◆ WHAT YOU SHOULD DO
Filter this material down to the lines that hold "screenshot", copying each one.
--- MATERIALS PROVIDED Enclosed Below ---
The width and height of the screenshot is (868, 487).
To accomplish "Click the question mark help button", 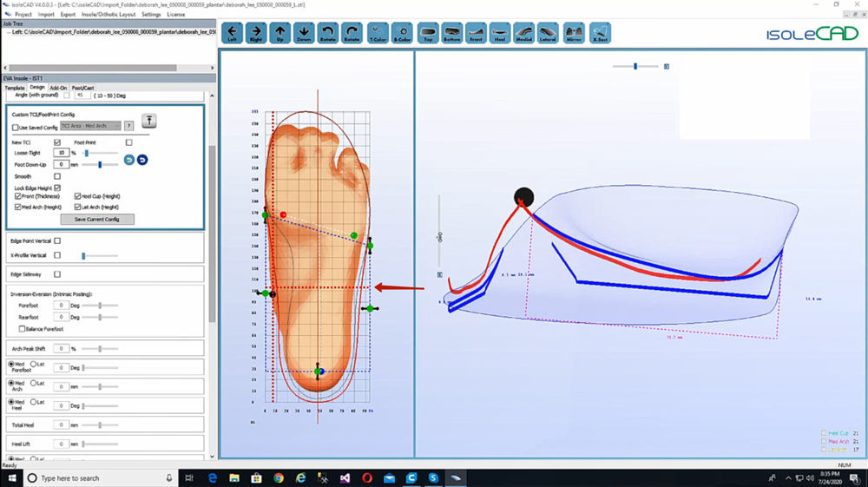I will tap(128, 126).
--- End of Enclosed MATERIALS PROVIDED ---
--- MATERIALS PROVIDED Enclosed Below ---
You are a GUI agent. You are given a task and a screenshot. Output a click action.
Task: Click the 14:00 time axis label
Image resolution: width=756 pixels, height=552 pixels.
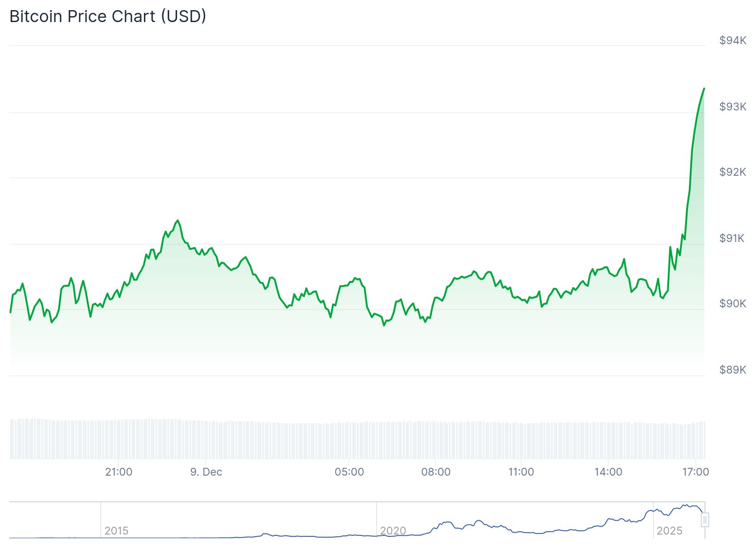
--- End of Enclosed MATERIALS PROVIDED ---
◆ TASK OUTPUT
The width and height of the screenshot is (868, 487).
You are a GUI agent. You are given a task and a screenshot. Output a click action.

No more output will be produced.